If You Stay (Beautifully Broken, #1)(38)
“Hey,” I answer, adjusting my erection. “Good morning.”
I smile into the phone because I can’t help it. This girl makes me smile like an idiot.
“I was just calling to remind you of the therapist appointment this morning,” she tells me. “I figured you’d forget. Or change your mind.”
Pause.
Fuck.
She’s right. I don’t want to go. But I’m willing to go for two reasons. One) I want to stop dreaming about my mother because it’s freaking me the f*ck out. And two) I think it will help put Mila at ease. I know she’s struggling with the idea of dating me. She thinks I’m going to stomp on her heart. To be completely honest, I’m afraid I accidentally will. So off to therapy I go. I can do this. I’m no *.
“Whatever,” I tell her, rolling my eyes. “Oh, ye of little faith. I haven’t forgotten. I’m all showered and everything.”
She laughs.
“Oh, really? You mean you aren’t standing at the windows with bedhead and in your underwear? And eating a slice of pizza?”
Startled, I look down and find Mila standing in my driveway. She holds up a white paper bag and grins.
“I brought you doughnuts,” she says into the phone. “Come answer your door.”
I shake my head, but honestly, I’m happy she’s here. Fucking ecstatic, actually. I had been disappointed when she didn’t want to sleep over last night, curled up on my couch with me. She was afraid that she couldn’t trust herself not to move too fast.
This might make me a *, but she’s been the first thing I’ve thought of every morning this week when I woke up. And she’s the last thing I think about when I go to sleep. Not that I’d ever admit that to anyone.

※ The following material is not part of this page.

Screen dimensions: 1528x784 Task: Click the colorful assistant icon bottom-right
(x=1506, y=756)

I try not to break my neck as I hurry to the door and open it. Before Mila can even say a word, I grab her and kiss her hard, smashing her against my chest. I hear the crinkle of a paper bag as we smash it between us. Her arms come up and wrap around me, pulling me closer. She smells like flowers and vanilla. And winter.
“I missed you,” she murmurs against my neck. She’s cold from the outdoors and I pull her inside.

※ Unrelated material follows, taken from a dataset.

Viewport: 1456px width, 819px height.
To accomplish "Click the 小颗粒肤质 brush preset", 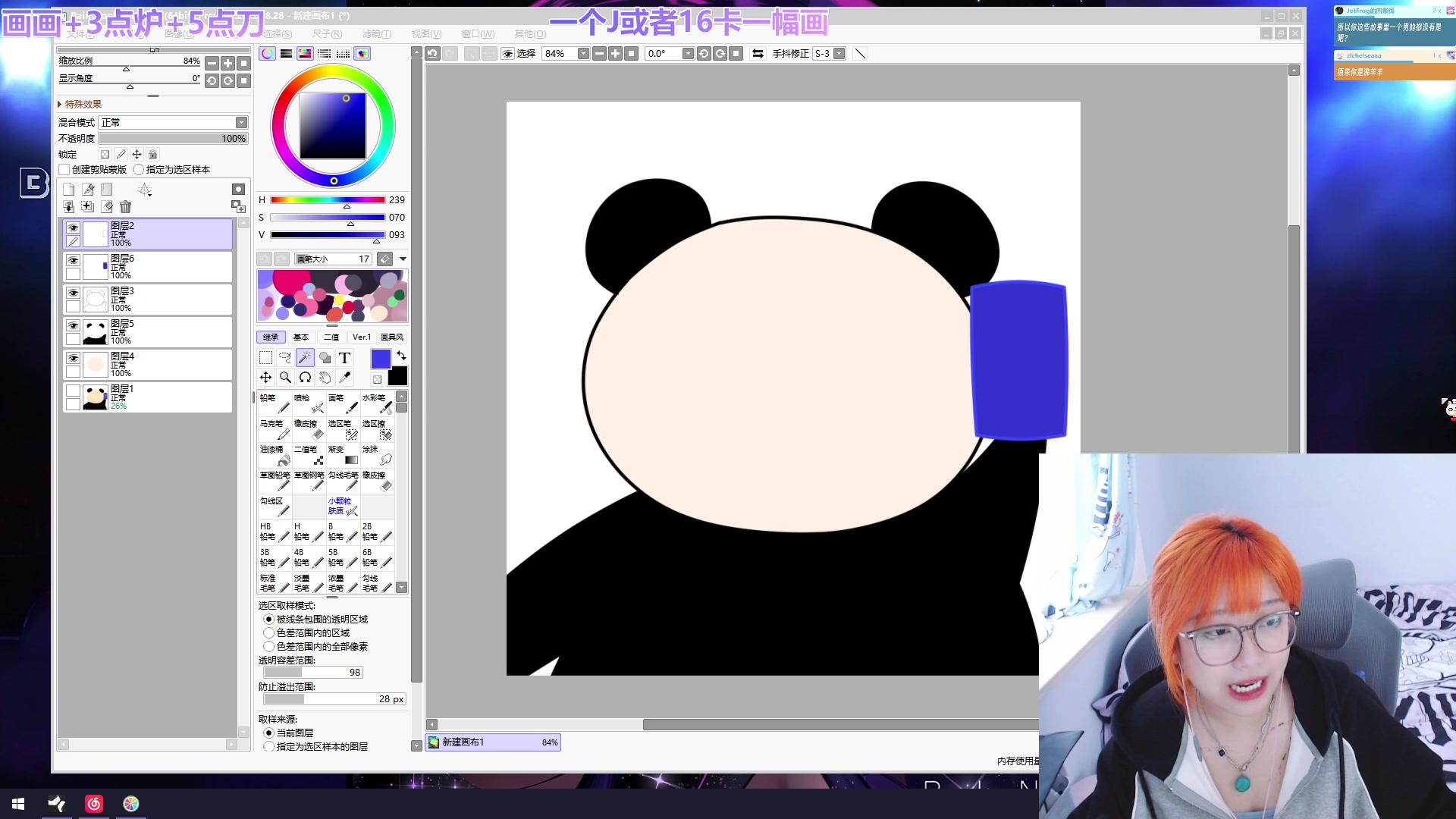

“You just saw me last night,” I remind her as I nibble at her lip. She smiles against me and I add, “But I missed you too.”
I really did.
And that scares the shit out of me.
But of course I don’t say that. Instead, I just pull her into my kitchen where we eat smashed doughnuts, perched atop breakfast bar stools.
Mila eyes hers. “I guess it still tastes the same,” she shrugs. “Even though you flattened it.”

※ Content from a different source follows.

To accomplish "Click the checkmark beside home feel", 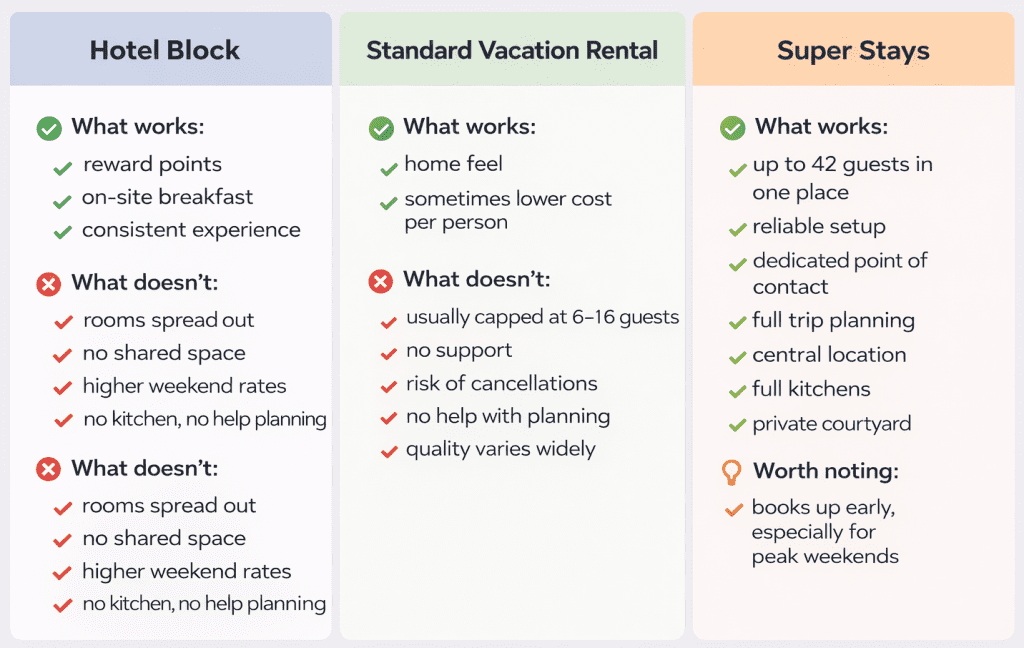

She raises an eyebrow and takes a huge bite of her chocolate drizzled roll. She licks her finger, which causes my gut to clench.
“What time was my appointment?” I ask, looking away from her tongue and glancing at the clock.
“It’s in thirty minutes,” she tells me. “Dr. Nate Tyler. He’s in town. I texted you the address.”
I nod. “I’ve still got it. Don’t worry. I’m going to jump in the shower and then I’m out of here.”
She stares at me. “I really just wanted to tell you good luck. And that I’m proud of you for doing this. I know you don’t like to talk about personal stuff.”
“You got that right, sister,” I mutter as I swing around on my stool. I drop a kiss on her cheek. “I’ve got to get moving if I don’t want to be late. Want to join me?”
She grins wickedly. “I would. If we were two months further into our relationship.” She shrugs. “But as it is… no.”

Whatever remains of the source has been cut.